## [MATERIAL]

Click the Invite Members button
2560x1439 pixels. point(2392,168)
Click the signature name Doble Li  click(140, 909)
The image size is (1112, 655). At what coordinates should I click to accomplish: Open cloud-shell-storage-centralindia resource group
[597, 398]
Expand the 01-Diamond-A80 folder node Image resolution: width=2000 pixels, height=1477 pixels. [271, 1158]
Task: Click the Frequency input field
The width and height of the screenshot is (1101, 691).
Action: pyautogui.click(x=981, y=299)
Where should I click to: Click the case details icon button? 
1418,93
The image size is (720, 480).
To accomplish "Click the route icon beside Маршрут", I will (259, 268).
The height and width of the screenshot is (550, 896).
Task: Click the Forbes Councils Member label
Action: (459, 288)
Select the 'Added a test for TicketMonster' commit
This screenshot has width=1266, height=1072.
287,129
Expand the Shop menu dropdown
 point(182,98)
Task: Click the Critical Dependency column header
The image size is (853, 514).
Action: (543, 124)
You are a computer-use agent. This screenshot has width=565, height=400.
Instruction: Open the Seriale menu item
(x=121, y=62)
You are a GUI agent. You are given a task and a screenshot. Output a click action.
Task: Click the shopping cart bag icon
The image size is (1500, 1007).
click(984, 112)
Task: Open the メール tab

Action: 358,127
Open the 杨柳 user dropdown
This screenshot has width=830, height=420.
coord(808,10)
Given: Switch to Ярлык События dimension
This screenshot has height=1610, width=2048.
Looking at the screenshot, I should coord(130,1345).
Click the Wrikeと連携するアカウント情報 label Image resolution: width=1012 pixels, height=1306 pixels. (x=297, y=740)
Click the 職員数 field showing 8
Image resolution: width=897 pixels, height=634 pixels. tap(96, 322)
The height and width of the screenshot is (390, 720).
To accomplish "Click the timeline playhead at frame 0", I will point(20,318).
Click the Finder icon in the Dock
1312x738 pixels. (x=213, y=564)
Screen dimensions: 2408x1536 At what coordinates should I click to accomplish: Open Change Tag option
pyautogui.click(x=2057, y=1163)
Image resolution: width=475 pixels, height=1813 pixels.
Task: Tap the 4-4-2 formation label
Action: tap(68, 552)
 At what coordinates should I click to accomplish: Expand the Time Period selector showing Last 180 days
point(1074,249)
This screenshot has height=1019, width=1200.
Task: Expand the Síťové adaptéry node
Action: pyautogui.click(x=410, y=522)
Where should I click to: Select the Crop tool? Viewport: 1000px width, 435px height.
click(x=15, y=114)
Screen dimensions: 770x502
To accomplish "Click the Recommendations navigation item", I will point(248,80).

## [WORK TO DO]
Reproduce every item above without any change.

## [SOLUTION FOR THIS EXERCISE]
Click the Invite Members button
2560x1439 pixels. point(2392,168)
Click the signature name Doble Li  click(140, 909)
The image size is (1112, 655). At what coordinates should I click to accomplish: Open cloud-shell-storage-centralindia resource group
[597, 398]
Expand the 01-Diamond-A80 folder node Image resolution: width=2000 pixels, height=1477 pixels. [271, 1158]
Task: Click the Frequency input field
The width and height of the screenshot is (1101, 691).
Action: pyautogui.click(x=981, y=299)
Where should I click to: Click the case details icon button? 
1418,93
The image size is (720, 480).
To accomplish "Click the route icon beside Маршрут", I will (259, 268).
The height and width of the screenshot is (550, 896).
Task: Click the Forbes Councils Member label
Action: (459, 288)
Select the 'Added a test for TicketMonster' commit
This screenshot has width=1266, height=1072.
287,129
Expand the Shop menu dropdown
 point(182,98)
Task: Click the Critical Dependency column header
The image size is (853, 514).
Action: (543, 124)
You are a computer-use agent. This screenshot has width=565, height=400.
Instruction: Open the Seriale menu item
(x=121, y=62)
You are a GUI agent. You are given a task and a screenshot. Output a click action.
Task: Click the shopping cart bag icon
The image size is (1500, 1007).
click(984, 112)
Task: Open the メール tab

Action: 358,127
Open the 杨柳 user dropdown
This screenshot has width=830, height=420.
coord(808,10)
Given: Switch to Ярлык События dimension
This screenshot has height=1610, width=2048.
Looking at the screenshot, I should coord(130,1345).
Click the Wrikeと連携するアカウント情報 label Image resolution: width=1012 pixels, height=1306 pixels. (x=297, y=740)
Click the 職員数 field showing 8
Image resolution: width=897 pixels, height=634 pixels. tap(96, 322)
The height and width of the screenshot is (390, 720).
To accomplish "Click the timeline playhead at frame 0", I will point(20,318).
Click the Finder icon in the Dock
1312x738 pixels. (x=213, y=564)
Screen dimensions: 2408x1536 At what coordinates should I click to accomplish: Open Change Tag option
pyautogui.click(x=2057, y=1163)
Image resolution: width=475 pixels, height=1813 pixels.
Task: Tap the 4-4-2 formation label
Action: tap(68, 552)
 At what coordinates should I click to accomplish: Expand the Time Period selector showing Last 180 days
point(1074,249)
This screenshot has height=1019, width=1200.
Task: Expand the Síťové adaptéry node
Action: pyautogui.click(x=410, y=522)
Where should I click to: Select the Crop tool? Viewport: 1000px width, 435px height.
click(x=15, y=114)
Screen dimensions: 770x502
To accomplish "Click the Recommendations navigation item", I will point(248,80).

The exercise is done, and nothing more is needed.